/---
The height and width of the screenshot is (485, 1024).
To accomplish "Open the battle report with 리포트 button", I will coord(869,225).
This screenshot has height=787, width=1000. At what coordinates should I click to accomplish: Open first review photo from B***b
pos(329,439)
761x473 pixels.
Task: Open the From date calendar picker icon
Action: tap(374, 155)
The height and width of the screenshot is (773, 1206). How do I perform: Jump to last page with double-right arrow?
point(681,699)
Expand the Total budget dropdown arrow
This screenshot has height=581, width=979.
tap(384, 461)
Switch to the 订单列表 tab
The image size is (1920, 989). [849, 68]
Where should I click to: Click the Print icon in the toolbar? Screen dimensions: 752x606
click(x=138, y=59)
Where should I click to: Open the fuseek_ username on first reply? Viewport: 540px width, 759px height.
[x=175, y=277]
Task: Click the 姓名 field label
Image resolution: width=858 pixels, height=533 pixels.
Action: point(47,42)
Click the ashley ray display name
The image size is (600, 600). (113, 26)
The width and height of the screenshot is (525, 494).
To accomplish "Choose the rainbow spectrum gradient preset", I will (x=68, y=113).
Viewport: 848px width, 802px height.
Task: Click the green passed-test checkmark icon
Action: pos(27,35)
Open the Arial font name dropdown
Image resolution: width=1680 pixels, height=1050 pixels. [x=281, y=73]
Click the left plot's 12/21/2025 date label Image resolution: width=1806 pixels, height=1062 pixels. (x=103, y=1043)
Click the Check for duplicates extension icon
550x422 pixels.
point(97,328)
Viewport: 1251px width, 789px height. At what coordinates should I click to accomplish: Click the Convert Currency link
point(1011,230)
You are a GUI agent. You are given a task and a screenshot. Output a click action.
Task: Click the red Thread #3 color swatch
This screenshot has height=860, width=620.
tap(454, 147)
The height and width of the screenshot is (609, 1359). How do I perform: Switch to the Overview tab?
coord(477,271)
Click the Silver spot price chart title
\---
**WORK ORDER**
Print the material once more, exactly as it appears.

**EXERCISE ANSWER**
The height and width of the screenshot is (485, 1024).
To accomplish "Open the battle report with 리포트 button", I will coord(869,225).
This screenshot has height=787, width=1000. At what coordinates should I click to accomplish: Open first review photo from B***b
pos(329,439)
761x473 pixels.
Task: Open the From date calendar picker icon
Action: tap(374, 155)
The height and width of the screenshot is (773, 1206). How do I perform: Jump to last page with double-right arrow?
point(681,699)
Expand the Total budget dropdown arrow
This screenshot has height=581, width=979.
tap(384, 461)
Switch to the 订单列表 tab
The image size is (1920, 989). [849, 68]
Where should I click to: Click the Print icon in the toolbar? Screen dimensions: 752x606
click(x=138, y=59)
Where should I click to: Open the fuseek_ username on first reply? Viewport: 540px width, 759px height.
[x=175, y=277]
Task: Click the 姓名 field label
Image resolution: width=858 pixels, height=533 pixels.
Action: point(47,42)
Click the ashley ray display name
The image size is (600, 600). (113, 26)
The width and height of the screenshot is (525, 494).
To accomplish "Choose the rainbow spectrum gradient preset", I will (x=68, y=113).
Viewport: 848px width, 802px height.
Task: Click the green passed-test checkmark icon
Action: pos(27,35)
Open the Arial font name dropdown
Image resolution: width=1680 pixels, height=1050 pixels. [x=281, y=73]
Click the left plot's 12/21/2025 date label Image resolution: width=1806 pixels, height=1062 pixels. (x=103, y=1043)
Click the Check for duplicates extension icon
550x422 pixels.
point(97,328)
Viewport: 1251px width, 789px height. At what coordinates should I click to accomplish: Click the Convert Currency link
point(1011,230)
You are a GUI agent. You are given a task and a screenshot. Output a click action.
Task: Click the red Thread #3 color swatch
This screenshot has height=860, width=620.
tap(454, 147)
The height and width of the screenshot is (609, 1359). How do I perform: Switch to the Overview tab?
coord(477,271)
Click the Silver spot price chart title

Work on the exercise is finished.